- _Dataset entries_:
------------

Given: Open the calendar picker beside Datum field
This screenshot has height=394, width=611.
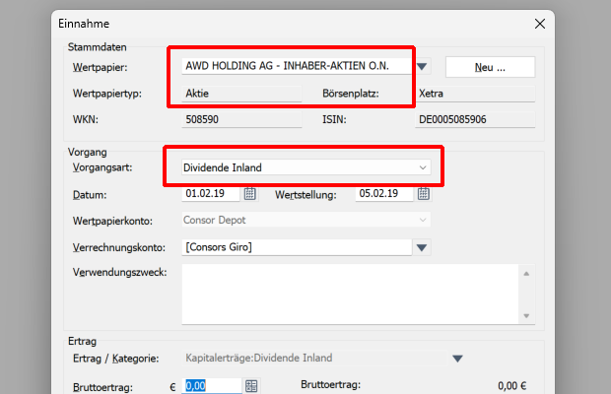Looking at the screenshot, I should pos(249,193).
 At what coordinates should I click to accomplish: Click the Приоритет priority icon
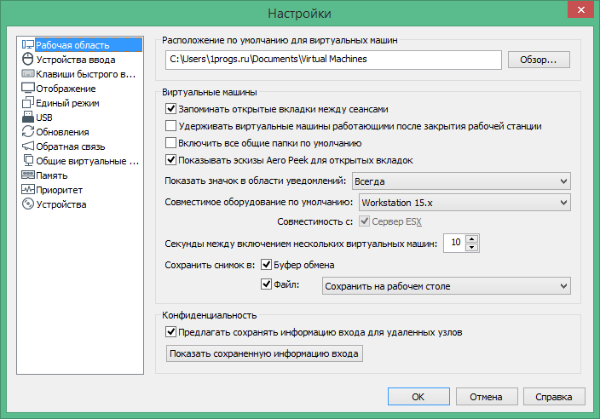coord(27,190)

------------

- _WORK TASK_: Start with the line holding "This screenshot has height=394, width=611." and repeat exactly every line through the final line of the records above, but no pictures and nothing more.

- _PROBLEM SOLUTION_:
This screenshot has height=394, width=611.
Looking at the screenshot, I should pos(249,193).
 At what coordinates should I click to accomplish: Click the Приоритет priority icon
coord(27,190)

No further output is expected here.